Collected data entries »
◇ ◇ ◇ ◇ ◇ ◇ ◇

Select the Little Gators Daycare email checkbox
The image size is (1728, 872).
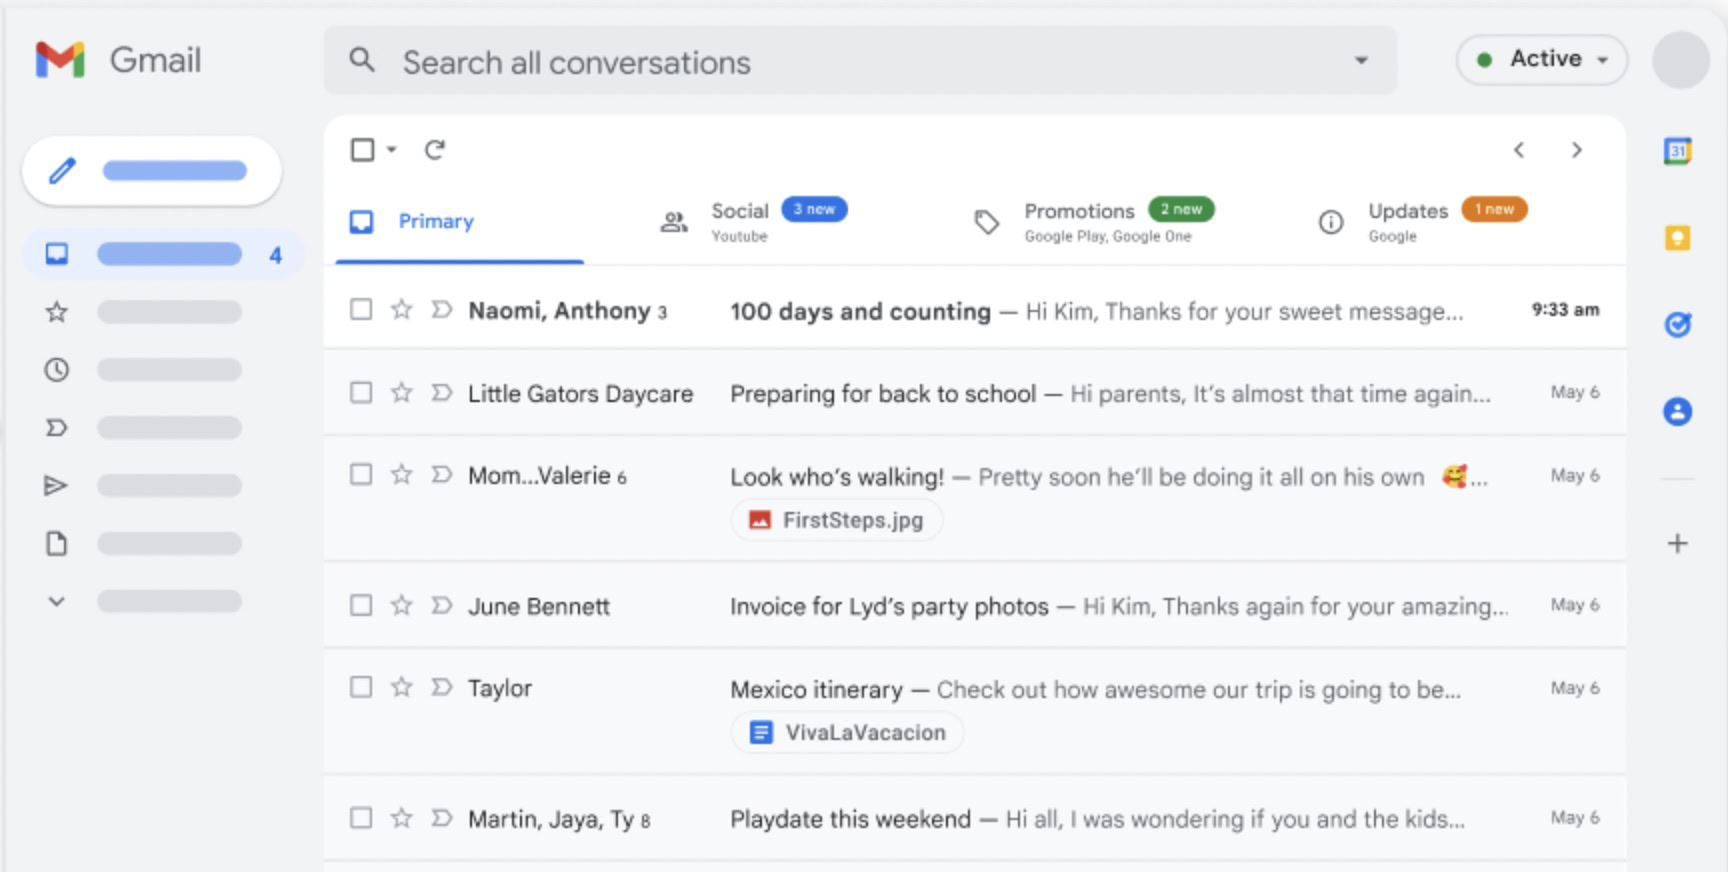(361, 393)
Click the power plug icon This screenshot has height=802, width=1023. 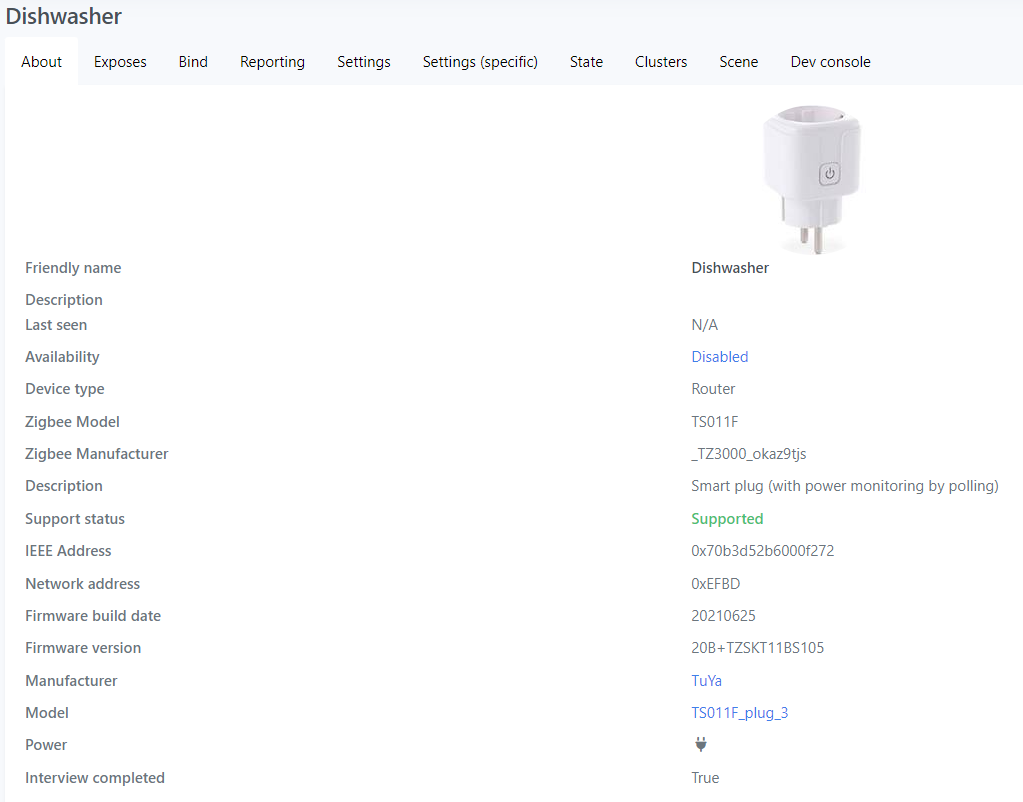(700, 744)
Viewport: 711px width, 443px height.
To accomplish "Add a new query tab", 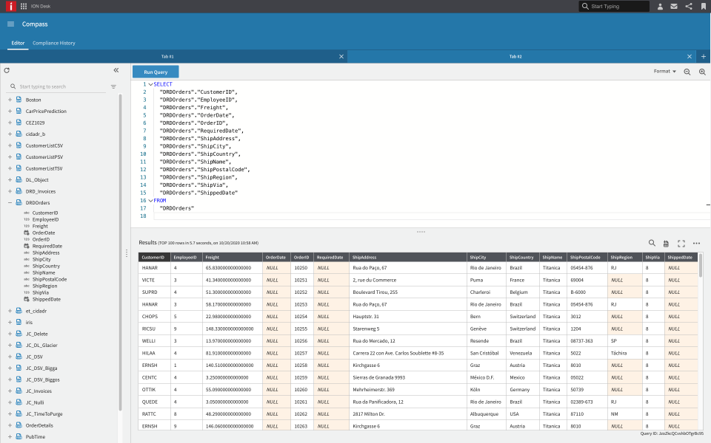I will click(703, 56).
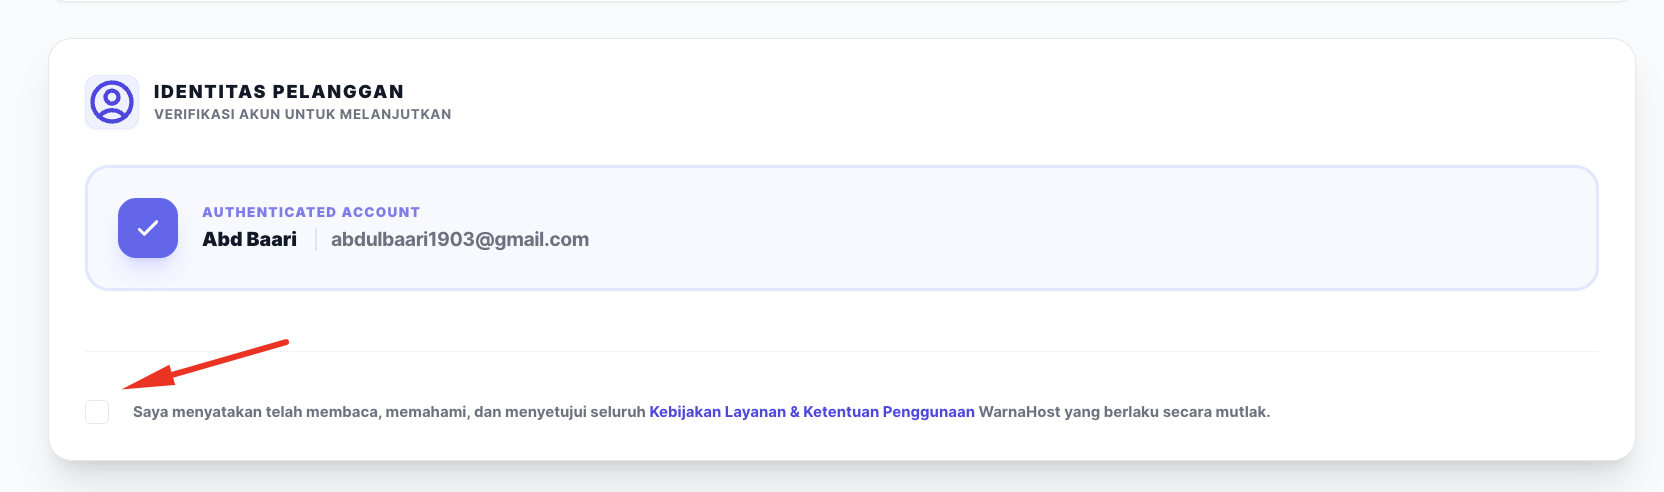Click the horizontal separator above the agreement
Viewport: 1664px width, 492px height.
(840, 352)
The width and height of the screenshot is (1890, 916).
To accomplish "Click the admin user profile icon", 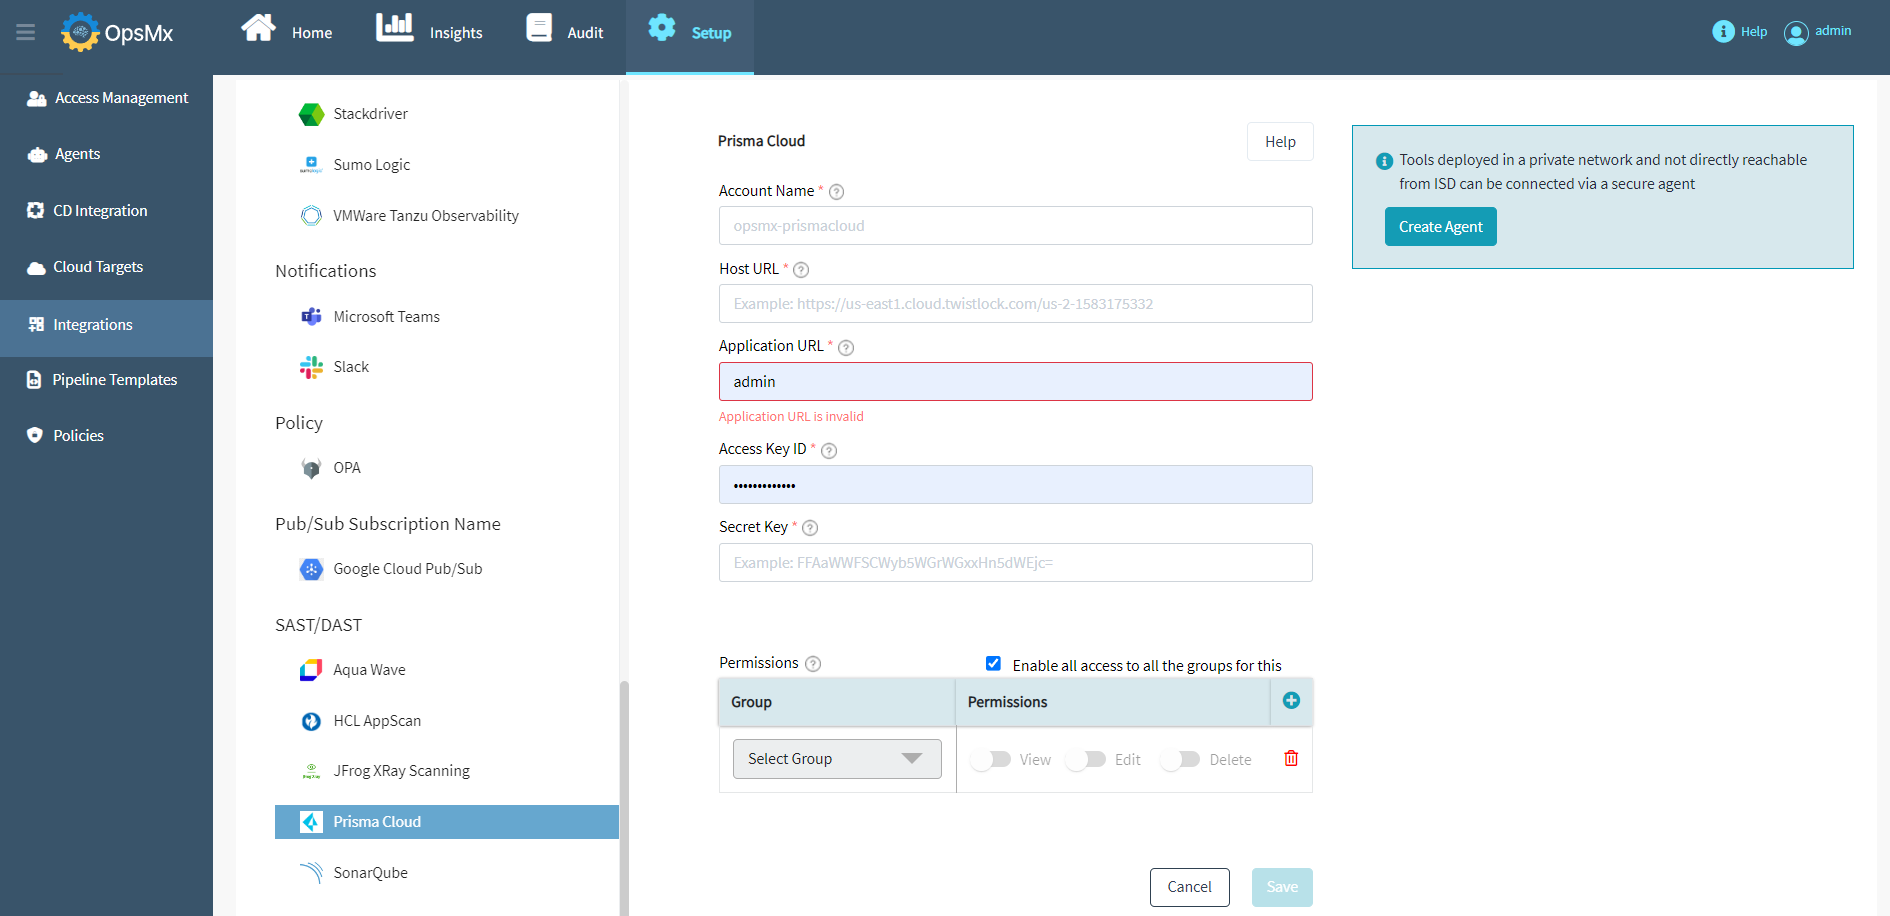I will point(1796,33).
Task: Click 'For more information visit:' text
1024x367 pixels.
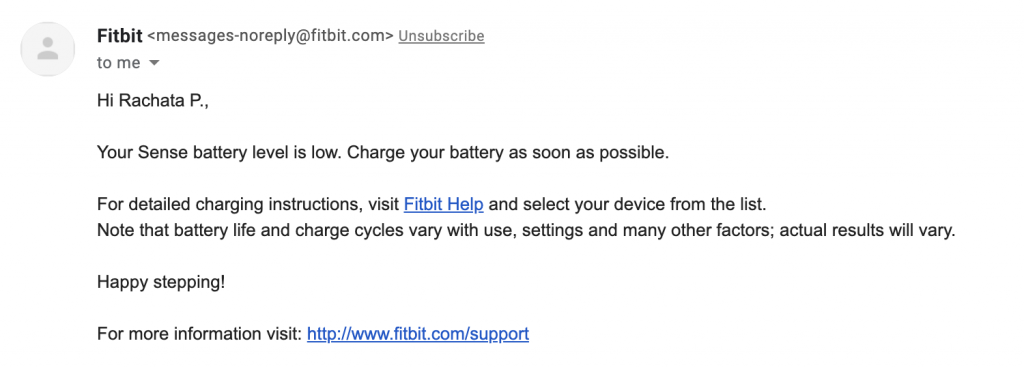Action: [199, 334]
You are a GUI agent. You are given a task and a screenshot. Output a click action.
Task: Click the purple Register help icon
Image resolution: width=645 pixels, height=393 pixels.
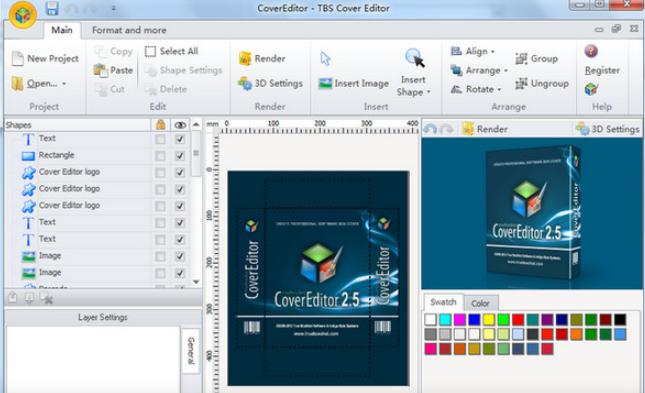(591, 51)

◇ ◇ ◇ ◇ ◇ ◇ ◇

Assigned task » Omit the pictures and please write out exactly the lines between the one containing "1024x367 pixels." and the last line of the entries, both included.

Your response »
1024x367 pixels.
Action: [199, 334]
You are a GUI agent. You are given a task and a screenshot. Output a click action.
Task: Click the purple Register help icon
Image resolution: width=645 pixels, height=393 pixels.
(591, 51)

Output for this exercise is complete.